Who should we trust? This is where stuff gets confusing. The anti-GM campaigners have stirred up anxiety by suggesting that scientists have put a cow gene into the wheat. But according to Rothamsted’s application to DEFRA, the gene is synthetic; it just looks similar ‘to that from a cow’, they say. Campaigners also believe that GM genes could contaminate regular crops. But the general rebuttal is that wheat is self-pollinating, and if pollen does leave the plant it’s only viable for about an hour, making the chance of contamination incredibly small. Finally, activists have also complained that Cadenza, the wheat being tested, is almost never grown commercially in the UK, making the whole experiment pointless. The counter-argument, however, is that Cadenza is great for tests like these because it grows quickly.

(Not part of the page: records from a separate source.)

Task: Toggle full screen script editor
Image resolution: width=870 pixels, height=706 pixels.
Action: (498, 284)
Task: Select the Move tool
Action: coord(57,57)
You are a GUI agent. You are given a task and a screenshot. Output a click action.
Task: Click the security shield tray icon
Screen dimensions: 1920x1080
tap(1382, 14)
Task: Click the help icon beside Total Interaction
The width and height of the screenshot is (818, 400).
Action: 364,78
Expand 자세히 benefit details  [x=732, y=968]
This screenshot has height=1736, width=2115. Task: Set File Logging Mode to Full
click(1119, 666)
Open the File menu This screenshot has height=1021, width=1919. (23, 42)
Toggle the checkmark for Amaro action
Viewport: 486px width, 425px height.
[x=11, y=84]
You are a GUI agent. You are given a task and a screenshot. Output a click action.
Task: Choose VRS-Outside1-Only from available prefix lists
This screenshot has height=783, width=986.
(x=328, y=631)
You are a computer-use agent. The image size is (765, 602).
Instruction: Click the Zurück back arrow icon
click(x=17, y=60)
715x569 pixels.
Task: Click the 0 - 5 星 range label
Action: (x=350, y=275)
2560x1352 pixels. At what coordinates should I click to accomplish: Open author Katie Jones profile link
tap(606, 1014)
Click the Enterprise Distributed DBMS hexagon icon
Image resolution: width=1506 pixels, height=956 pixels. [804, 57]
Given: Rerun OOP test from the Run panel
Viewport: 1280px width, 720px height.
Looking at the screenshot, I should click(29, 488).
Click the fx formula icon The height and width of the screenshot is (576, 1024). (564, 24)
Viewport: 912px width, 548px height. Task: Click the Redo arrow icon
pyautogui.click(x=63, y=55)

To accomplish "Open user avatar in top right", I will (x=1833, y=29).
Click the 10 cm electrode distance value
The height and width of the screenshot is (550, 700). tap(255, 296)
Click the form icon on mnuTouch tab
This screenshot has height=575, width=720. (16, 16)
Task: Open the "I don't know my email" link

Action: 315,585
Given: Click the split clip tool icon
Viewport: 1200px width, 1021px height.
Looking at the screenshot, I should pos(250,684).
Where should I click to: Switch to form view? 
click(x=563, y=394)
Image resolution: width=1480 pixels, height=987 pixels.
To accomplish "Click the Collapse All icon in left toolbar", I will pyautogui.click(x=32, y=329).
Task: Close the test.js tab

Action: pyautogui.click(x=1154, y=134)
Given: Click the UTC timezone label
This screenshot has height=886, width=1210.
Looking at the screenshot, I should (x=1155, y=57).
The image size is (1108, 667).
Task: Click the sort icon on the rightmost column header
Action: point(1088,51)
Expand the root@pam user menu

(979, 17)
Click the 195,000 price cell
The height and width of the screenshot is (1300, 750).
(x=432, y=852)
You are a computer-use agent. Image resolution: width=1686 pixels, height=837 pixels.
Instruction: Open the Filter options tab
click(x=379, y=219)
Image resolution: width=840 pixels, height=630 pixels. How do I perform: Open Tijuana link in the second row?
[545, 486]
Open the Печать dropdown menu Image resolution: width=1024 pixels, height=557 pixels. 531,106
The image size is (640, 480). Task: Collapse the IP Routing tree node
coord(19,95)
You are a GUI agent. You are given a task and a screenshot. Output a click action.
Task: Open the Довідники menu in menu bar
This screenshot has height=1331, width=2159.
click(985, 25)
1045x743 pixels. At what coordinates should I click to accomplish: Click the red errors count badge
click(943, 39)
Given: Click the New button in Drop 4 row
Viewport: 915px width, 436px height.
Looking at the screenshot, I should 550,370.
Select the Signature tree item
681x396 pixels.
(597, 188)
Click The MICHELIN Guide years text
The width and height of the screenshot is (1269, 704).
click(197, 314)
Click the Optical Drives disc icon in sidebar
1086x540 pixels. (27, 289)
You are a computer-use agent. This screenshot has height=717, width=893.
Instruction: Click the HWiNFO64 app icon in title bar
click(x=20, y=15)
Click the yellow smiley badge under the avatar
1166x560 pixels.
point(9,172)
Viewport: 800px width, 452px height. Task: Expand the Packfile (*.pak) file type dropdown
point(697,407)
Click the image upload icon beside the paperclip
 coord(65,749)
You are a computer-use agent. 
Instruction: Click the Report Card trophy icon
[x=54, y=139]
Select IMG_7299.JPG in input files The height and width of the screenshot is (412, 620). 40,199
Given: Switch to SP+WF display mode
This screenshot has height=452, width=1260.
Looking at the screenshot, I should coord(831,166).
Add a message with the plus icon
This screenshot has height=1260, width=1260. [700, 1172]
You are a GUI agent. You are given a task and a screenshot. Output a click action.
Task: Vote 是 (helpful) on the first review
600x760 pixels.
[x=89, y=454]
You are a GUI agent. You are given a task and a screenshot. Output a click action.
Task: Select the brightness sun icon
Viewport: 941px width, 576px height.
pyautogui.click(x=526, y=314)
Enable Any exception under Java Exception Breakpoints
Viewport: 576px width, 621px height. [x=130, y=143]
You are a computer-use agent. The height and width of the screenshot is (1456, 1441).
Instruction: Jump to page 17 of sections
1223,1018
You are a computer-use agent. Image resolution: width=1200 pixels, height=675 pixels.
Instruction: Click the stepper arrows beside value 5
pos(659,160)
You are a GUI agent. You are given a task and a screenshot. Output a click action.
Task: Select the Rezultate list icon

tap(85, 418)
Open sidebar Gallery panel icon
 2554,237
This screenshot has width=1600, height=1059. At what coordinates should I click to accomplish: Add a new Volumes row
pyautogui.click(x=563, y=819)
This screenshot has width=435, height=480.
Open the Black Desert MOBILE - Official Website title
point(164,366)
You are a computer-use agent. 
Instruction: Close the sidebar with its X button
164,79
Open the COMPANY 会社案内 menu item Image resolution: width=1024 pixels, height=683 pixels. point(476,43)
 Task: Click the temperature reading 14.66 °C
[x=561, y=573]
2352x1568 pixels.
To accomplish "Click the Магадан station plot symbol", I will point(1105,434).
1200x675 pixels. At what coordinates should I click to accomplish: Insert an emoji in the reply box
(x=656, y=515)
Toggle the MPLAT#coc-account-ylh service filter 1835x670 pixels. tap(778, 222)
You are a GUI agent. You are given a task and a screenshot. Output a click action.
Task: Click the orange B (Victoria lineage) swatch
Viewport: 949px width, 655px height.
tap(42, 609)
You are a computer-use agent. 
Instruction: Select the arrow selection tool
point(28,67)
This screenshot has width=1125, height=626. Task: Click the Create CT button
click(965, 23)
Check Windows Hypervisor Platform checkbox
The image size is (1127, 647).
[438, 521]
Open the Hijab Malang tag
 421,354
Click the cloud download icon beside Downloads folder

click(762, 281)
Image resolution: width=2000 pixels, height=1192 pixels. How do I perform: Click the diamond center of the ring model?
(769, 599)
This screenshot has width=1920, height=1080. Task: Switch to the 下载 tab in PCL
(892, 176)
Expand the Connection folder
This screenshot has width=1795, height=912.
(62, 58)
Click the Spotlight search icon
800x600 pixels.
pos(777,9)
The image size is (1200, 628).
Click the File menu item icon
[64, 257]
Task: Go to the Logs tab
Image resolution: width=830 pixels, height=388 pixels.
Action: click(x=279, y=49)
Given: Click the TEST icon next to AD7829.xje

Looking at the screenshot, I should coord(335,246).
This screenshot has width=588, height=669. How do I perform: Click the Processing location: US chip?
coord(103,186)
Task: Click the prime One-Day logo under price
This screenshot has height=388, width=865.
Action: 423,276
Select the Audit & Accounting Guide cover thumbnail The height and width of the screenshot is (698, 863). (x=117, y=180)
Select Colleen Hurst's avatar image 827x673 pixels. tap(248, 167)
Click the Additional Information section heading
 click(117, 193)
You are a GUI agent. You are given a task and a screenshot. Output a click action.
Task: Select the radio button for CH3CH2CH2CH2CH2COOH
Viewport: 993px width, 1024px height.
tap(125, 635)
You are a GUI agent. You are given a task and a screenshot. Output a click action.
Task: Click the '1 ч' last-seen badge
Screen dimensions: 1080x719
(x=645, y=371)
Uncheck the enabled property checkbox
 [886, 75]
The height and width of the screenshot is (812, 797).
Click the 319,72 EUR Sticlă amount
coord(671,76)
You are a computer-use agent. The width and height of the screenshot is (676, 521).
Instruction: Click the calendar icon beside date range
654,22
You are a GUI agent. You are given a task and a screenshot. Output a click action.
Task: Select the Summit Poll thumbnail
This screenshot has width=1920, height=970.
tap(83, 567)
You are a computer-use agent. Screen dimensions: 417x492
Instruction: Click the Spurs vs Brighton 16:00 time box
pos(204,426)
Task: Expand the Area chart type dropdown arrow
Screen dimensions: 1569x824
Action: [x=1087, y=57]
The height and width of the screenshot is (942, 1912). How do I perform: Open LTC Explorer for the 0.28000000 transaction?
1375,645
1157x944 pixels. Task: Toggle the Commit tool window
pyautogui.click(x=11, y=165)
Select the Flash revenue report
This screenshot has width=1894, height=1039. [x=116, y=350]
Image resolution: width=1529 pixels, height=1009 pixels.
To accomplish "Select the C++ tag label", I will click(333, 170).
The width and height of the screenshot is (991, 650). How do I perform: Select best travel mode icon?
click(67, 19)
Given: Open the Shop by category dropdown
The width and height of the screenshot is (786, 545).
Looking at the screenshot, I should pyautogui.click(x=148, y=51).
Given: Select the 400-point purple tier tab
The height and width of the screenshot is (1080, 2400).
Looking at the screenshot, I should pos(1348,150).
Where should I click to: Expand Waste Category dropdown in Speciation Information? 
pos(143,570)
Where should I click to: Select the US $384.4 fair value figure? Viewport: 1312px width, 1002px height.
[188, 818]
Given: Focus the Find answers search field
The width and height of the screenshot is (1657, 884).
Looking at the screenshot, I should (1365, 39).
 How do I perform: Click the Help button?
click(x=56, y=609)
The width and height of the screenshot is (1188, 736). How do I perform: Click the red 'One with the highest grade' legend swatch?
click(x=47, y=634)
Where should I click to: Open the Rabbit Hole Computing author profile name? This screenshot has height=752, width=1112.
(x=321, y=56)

Confused? Well, those on the pro-GM side have been frustratingly oblique, too. Let’s face it: scientists are crap at engaging with the public. Rothamsted’s website about the trial is a perfect example: a page of fairly generic info, followed by links to unreadable scientific papers hidden behind a paywall. Plus, for all the hype about how GM will solve world food shortages, the reality is way different. Scepticism about the GM lobby’s intentions is well founded, given its been used by corporations to make big profits out of a basic human need. To call this ethically dubious would be a gross understatement
So neither side comes off that well. But GM technology can’t be uninvented. And perhaps that’s no bad thing. GM on it’s own won’t solve everything, but it could help. We need proper debate about how it’s used and who benefits. Discussion, listening and compromise are what’s needed, not ill-informed knee-jerk reactions. But this’ll only happen if the public wise up.
Question is: what do you make of all this? Start by hearing both sides, but don’t stop there. Keep digging.